Task goal: Reproduce each of the following items verbatim, preserving every line in its original order.

══════════════════════════════

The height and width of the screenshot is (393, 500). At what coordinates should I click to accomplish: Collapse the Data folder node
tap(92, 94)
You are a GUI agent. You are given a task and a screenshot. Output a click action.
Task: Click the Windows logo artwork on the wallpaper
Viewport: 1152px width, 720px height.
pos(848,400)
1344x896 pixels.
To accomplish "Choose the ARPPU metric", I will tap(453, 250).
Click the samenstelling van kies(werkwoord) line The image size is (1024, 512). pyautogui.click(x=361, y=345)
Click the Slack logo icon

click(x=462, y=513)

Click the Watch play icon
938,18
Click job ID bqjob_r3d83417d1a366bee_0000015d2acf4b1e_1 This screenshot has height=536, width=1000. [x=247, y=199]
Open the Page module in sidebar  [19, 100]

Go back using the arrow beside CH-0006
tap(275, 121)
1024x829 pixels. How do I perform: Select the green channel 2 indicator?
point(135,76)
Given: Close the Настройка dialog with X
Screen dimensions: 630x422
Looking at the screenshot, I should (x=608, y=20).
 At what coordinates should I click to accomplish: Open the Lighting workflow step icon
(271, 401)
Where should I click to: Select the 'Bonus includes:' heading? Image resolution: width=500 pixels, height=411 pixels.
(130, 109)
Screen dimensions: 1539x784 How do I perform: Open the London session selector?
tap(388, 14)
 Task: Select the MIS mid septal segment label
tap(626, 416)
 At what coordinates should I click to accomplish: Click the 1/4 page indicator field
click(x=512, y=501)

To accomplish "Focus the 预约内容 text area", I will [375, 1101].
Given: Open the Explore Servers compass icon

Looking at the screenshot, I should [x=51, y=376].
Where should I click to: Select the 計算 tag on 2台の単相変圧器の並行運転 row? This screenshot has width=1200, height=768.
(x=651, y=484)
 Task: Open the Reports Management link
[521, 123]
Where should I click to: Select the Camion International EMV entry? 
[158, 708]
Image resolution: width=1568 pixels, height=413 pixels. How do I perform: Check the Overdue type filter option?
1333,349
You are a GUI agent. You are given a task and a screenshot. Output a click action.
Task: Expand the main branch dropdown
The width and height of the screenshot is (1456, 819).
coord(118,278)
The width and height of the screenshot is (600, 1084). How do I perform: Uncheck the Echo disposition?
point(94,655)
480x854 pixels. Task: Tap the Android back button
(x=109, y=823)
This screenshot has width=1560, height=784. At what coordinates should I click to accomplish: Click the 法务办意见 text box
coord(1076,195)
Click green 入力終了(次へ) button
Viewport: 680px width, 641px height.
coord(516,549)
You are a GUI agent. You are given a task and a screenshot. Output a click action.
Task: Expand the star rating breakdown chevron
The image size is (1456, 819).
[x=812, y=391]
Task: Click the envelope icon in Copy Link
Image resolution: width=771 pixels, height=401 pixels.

══════════════════════════════

Response below:
The height and width of the screenshot is (393, 500). At what coordinates should I click to accomplish: Collapse the Data folder node
tap(92, 94)
You are a GUI agent. You are given a task and a screenshot. Output a click action.
Task: Click the Windows logo artwork on the wallpaper
Viewport: 1152px width, 720px height.
pos(848,400)
1344x896 pixels.
To accomplish "Choose the ARPPU metric", I will tap(453, 250).
Click the samenstelling van kies(werkwoord) line The image size is (1024, 512). pyautogui.click(x=361, y=345)
Click the Slack logo icon

click(x=462, y=513)

Click the Watch play icon
938,18
Click job ID bqjob_r3d83417d1a366bee_0000015d2acf4b1e_1 This screenshot has height=536, width=1000. [x=247, y=199]
Open the Page module in sidebar  [19, 100]

Go back using the arrow beside CH-0006
tap(275, 121)
1024x829 pixels. How do I perform: Select the green channel 2 indicator?
point(135,76)
Given: Close the Настройка dialog with X
Screen dimensions: 630x422
Looking at the screenshot, I should (x=608, y=20).
 At what coordinates should I click to accomplish: Open the Lighting workflow step icon
(271, 401)
Where should I click to: Select the 'Bonus includes:' heading? Image resolution: width=500 pixels, height=411 pixels.
(130, 109)
Screen dimensions: 1539x784 How do I perform: Open the London session selector?
tap(388, 14)
 Task: Select the MIS mid septal segment label
tap(626, 416)
 At what coordinates should I click to accomplish: Click the 1/4 page indicator field
click(x=512, y=501)

To accomplish "Focus the 预约内容 text area", I will [375, 1101].
Given: Open the Explore Servers compass icon

Looking at the screenshot, I should [x=51, y=376].
Where should I click to: Select the 計算 tag on 2台の単相変圧器の並行運転 row? This screenshot has width=1200, height=768.
(x=651, y=484)
 Task: Open the Reports Management link
[521, 123]
Where should I click to: Select the Camion International EMV entry? 
[158, 708]
Image resolution: width=1568 pixels, height=413 pixels. How do I perform: Check the Overdue type filter option?
1333,349
You are a GUI agent. You are given a task and a screenshot. Output a click action.
Task: Expand the main branch dropdown
The width and height of the screenshot is (1456, 819).
coord(118,278)
The width and height of the screenshot is (600, 1084). How do I perform: Uncheck the Echo disposition?
point(94,655)
480x854 pixels. Task: Tap the Android back button
(x=109, y=823)
This screenshot has width=1560, height=784. At what coordinates should I click to accomplish: Click the 法务办意见 text box
coord(1076,195)
Click green 入力終了(次へ) button
Viewport: 680px width, 641px height.
coord(516,549)
You are a GUI agent. You are given a task and a screenshot. Output a click action.
Task: Expand the star rating breakdown chevron
The image size is (1456, 819).
[x=812, y=391]
Task: Click the envelope icon in Copy Link
Image resolution: width=771 pixels, height=401 pixels.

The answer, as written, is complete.